Desta vez, a resposta não pode ser mais do que um ressonante e completamente indubitável NÃO. Isto porque, mesmo que queiram acreditar que foi o famoso Rei Salomão a escrever toda a obra - como o seu prefácio dá a entender - ora a obra refere ideias que só nasceram na Idade Média (e.g. conceitos como os dos Gnomos, Silfos, Salamandras e Ondinas), ora diz que um dado procedimento mágico deve ser feito no Dia de São João Baptista, ora emprega Latim e Hebraico com múltiplas falhas, e outros tantos problemas que seriam difíceis de resumir nestas linhas. Portanto, não, não foi escrito por Salomão, e será, no mínimo dos mínimos, uma produção medieval posterior a Pedro de Abano (século XIII).
Mas de que fala esta Chave de Salomão? Essencialmente, é uma obra literária, uma espécie de grimório, que ensina os leitores a usarem pentáculos como o representado acima para fazerem as suas magias. E se, à primeira vista, isto poderá até parecer muito simples, existe toda uma ciência por detrás do processo. Não dizemos que seja uma ciência real, claro está, mas se for lido com um espírito crítico acaba por ser uma obra interessante para a interpretação de recursos semelhantes. Vejamos um pequeno exemplo mais concreto:
Este desenho, em particular, deveria ser usado por todos aqueles que quisessem ter uma relação amorosa secreta com alguém. O que a Chave de Salomão explica é, em parte, o sentido dos desenhos que podem ser encontrados dentro do círculo interior, que depois são complementados, entre os dois círculos, com um versículo retirado da Bíblia que pareça relevante para a situação - aqui foi escolhido "Deus/Elohim disse: crescei, multiplicai-vos e enchei a terra", provavelmente numa espécie de ironia satírica - i.e. se é para se cumprir este preceito divino, que se tenha sexo mesmo que seja secretamente!

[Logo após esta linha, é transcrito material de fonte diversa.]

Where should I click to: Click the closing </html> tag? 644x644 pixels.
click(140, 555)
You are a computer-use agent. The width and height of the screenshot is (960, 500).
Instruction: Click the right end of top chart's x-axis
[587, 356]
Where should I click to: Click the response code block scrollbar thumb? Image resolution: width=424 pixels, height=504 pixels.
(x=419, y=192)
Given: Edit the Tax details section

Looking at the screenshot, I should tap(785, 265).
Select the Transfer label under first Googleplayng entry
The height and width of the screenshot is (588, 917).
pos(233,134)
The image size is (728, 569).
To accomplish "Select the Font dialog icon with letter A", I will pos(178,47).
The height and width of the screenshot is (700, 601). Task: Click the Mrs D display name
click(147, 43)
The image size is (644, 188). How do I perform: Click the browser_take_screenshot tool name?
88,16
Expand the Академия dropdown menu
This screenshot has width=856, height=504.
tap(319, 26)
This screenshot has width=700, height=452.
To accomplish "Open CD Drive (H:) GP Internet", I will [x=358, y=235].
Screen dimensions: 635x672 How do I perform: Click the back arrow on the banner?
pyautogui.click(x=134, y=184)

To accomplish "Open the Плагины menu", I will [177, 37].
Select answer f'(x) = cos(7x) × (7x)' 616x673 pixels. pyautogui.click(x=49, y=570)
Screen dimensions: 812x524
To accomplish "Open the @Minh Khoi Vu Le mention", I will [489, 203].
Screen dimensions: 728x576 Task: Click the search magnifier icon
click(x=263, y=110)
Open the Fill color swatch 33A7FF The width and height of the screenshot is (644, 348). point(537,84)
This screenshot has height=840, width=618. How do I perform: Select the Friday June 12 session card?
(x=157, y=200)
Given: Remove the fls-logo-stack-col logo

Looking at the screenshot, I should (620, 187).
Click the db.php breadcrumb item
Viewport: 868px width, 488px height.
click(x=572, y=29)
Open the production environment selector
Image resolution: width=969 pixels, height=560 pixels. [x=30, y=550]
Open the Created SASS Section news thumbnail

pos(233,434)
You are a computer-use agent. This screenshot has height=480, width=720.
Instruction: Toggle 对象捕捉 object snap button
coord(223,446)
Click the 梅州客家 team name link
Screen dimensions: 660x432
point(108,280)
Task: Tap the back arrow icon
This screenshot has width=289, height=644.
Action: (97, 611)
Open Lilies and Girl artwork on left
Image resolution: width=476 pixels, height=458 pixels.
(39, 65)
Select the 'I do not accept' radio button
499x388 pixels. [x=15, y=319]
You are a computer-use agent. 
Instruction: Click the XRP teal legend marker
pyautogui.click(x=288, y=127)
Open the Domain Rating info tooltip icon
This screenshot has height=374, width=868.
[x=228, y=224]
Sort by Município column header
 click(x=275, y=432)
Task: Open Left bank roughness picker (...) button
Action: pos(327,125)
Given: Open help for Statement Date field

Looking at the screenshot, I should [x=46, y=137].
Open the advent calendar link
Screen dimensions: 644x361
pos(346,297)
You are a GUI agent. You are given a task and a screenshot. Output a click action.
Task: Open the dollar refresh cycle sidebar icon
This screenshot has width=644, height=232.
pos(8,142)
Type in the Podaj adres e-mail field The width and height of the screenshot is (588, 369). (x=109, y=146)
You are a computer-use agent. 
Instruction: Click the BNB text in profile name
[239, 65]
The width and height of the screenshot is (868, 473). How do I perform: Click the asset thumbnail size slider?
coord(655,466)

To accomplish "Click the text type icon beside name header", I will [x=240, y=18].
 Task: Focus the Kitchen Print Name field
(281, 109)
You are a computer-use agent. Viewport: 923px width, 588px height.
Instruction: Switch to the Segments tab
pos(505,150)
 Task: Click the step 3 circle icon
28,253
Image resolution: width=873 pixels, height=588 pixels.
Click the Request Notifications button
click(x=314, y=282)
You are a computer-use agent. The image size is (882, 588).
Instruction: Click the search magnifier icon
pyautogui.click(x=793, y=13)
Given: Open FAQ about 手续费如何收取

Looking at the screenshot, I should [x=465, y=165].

Mas o conteúdo de toda esta obra não é apenas este. Também preserva, aqui e ali, feitiços mágicos mais simples. Por exemplo, suponha-se que têm um inimigo e querem, vá-se lá saber porquê, que ele tenha muitos pesadelos. Devem - segundo esta obra - obter o cérebro de um gato, misturá-lo bem com o sangue de um morcego e embrulhar essa substância num papel em que devem escrever, com o mesmo sangue do morcego, uma oração de duas linhas em Latim.
Ou, se preferirem um exemplo menos violento, e quem necessita de conhecimentos de Latim, para ouvirem uma música bonita deveriam reproduzir um determinado selo (como os já mostrados acima) e recitar as seguintes palavras (sem um sentido real, se alguém tiver curiosidade sobre isso) - Ador, Elepoth, Cheluth, Migareth, Cubot, Sylma, Sirath, Fernechel, Rottomaron, Surcollen, Agra, Seron.
Mas será que alguma destas coisas funciona mesmo? Na imagem acima podem ver mais um exemplo de um pentáculo provindo desta fonte literária. É fácil constatar que é muito diferente dos dois representados acima. E porquê, poderiam perguntar? Pura e simplesmente porque foi retirado de uma edição diferente da consultada para as duas imagens anteriores, apesar de, supostamente, ter o mesmo objectivo mágico que a segunda imagem acima, e nem sequer apresentar qualquer citação bíblica no seu interior (como, recorde-se, o autor da obra dizia que se deveria fazer).
São problemas como estes, bem como as falhas já apresentadas acima, que tornam muito difícil que se possa acreditar nos conteúdos desta obra, a Chave de Salomão. Se a ciência que prega fosse verdadeira, seria de supor que respeitasse um conjunto de regras, mas elas são aqui, numa mesmíssima obra, estabelecidas e constantemente quebradas. Seria como se a Matemática pregasse que ás vezes 2+2=4, e outras nos dissesse que 2+2=5-1=3, o que faria muito pouco sentido. Portanto, se até existem obras fiéis sobre estes temas, esta - nas suas muitas edições distintas, deixe-se isso claro - não merece qualquer crédito real, excepto por nos permitir interpretar, de uma forma imperfeita, vários dos desenhos que sejam semelhantes aos já apresentados acima.